Problem to solve: Which lines of the entries hold the string "text"? Copy each one.

Records supplied:
·····
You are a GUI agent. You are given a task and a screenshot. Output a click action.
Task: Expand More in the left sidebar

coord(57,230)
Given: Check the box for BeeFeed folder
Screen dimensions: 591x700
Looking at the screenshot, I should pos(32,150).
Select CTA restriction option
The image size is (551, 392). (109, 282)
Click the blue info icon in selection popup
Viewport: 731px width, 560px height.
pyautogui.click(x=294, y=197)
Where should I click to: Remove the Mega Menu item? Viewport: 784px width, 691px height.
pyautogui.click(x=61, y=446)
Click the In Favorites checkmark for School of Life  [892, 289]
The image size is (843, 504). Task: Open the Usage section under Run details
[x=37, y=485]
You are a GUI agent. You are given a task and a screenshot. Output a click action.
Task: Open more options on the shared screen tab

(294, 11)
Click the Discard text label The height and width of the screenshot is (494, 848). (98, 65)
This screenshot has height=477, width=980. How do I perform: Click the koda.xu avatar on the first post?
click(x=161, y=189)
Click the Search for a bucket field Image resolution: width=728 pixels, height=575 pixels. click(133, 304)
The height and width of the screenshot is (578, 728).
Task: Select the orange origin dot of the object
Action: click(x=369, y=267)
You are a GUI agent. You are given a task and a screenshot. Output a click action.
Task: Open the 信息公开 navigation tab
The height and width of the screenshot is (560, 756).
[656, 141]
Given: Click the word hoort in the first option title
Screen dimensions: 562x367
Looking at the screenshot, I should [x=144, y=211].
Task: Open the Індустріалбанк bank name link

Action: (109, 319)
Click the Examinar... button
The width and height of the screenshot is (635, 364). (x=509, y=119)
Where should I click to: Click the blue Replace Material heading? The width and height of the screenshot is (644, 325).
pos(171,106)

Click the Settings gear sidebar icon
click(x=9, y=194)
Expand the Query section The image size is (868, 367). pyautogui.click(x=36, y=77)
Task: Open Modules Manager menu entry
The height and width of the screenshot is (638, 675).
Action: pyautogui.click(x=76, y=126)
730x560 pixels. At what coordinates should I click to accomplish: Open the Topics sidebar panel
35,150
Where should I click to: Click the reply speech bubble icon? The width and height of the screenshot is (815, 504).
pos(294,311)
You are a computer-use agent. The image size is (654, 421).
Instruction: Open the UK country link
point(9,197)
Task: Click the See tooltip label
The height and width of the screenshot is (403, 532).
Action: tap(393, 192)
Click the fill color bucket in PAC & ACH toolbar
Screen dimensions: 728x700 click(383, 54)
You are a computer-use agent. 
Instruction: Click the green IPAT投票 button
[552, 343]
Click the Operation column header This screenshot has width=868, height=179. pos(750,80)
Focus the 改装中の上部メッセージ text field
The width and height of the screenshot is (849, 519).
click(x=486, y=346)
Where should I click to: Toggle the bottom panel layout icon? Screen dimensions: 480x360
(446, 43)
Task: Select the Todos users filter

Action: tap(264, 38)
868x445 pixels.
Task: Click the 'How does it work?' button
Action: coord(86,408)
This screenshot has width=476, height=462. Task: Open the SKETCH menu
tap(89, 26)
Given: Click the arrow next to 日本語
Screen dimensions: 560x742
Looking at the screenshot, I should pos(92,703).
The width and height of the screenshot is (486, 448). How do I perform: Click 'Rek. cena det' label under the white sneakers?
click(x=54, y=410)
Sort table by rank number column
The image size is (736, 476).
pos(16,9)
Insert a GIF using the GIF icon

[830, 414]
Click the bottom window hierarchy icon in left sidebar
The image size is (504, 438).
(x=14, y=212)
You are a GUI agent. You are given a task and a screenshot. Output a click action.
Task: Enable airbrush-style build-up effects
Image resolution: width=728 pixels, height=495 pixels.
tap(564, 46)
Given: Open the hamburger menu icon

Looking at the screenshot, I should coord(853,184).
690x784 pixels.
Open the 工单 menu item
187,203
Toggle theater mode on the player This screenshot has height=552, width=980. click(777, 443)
·····
Solved problem:
Click the Discard text label The height and width of the screenshot is (494, 848). (98, 65)
Focus the 改装中の上部メッセージ text field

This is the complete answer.